This may help. A buddy of mine who knows Michael Wagner told me this story years ago. I didn't remember the whole thing so I just sent a txt asking specifics. This is his reply.
"Yeah, Cherokee Studios in LA tracking Under Lock & Key. MW's usual setup (I believe): ADA MP1, McIntosh SS Amps (MW said he thought it was all the iron in the huge transformers that gave 'em the balls) into a couple of MW's Marshall 4/12s... I could be wrong; this may have been before MW started running everyone through the exact same ADA/Mc chain. Fostex ribbon mic on the one perfect greenback in his favored cab, probably blended with Beyer M160 ribbon and a U87 out in the room.
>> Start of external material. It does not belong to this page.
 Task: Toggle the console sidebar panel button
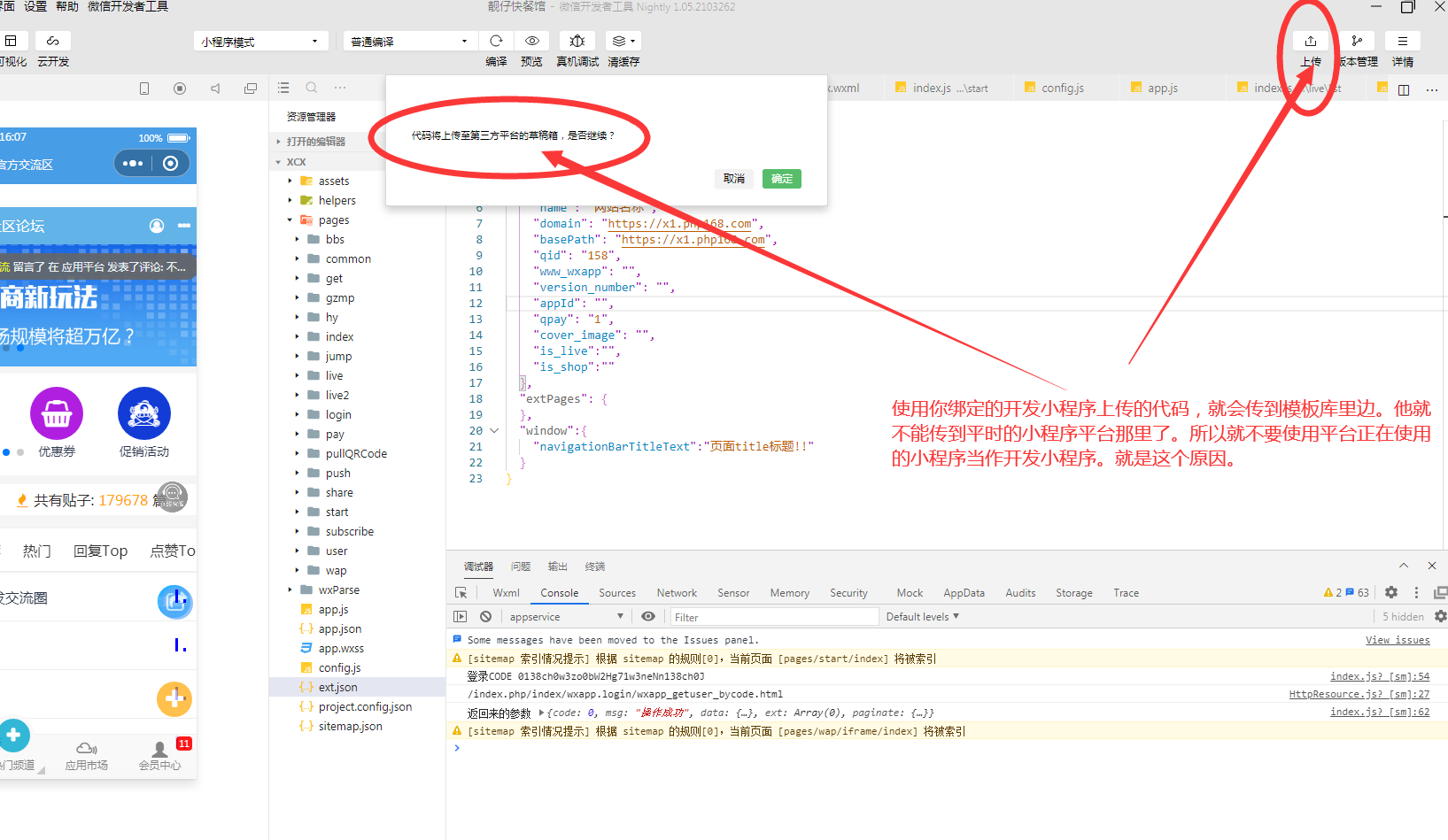coord(460,617)
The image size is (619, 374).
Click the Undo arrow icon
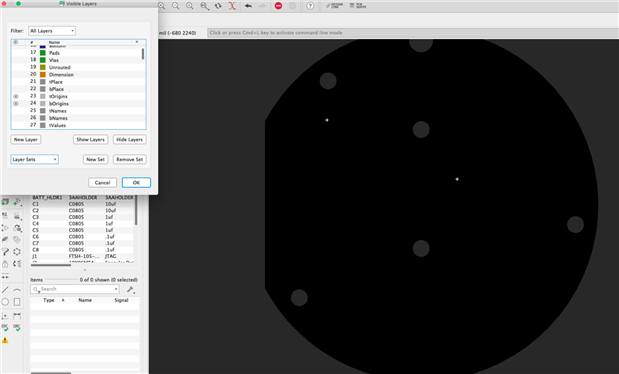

GL just wasn't happy with the tone. He commented to MW about how his songwriting demos always had a great guitar tone. After much experimentation, they came to the conclusion that the little POS Fostex 4-tracks (slightly overdriven inputs) had the magic fairy dust they were missing. So, GL brought his POS into the million dollar room and they patched it into the insert on the console. BAM; there's the magic! They didn't want to break it down every night and have to dial it back in the next day, but they also didn't want to give away GL's secrets to massive tone, so they kept it under a blanket under the console so no one would see it or mess with the gain structure. True Story, right from the horse's mouth... Enjoy
Oh, and you might want to mention that Extreme, White Lion, Saigon Kick, Testament, Dokken, Accept, Ozzy, etc. Each of those guitar sounds were achieved through the exact same pre/amp/spkr/mic chain using only 2 or 3 of MW's tweaked presets. Only difference in tone was guitar and player. Tone's in the Bone..."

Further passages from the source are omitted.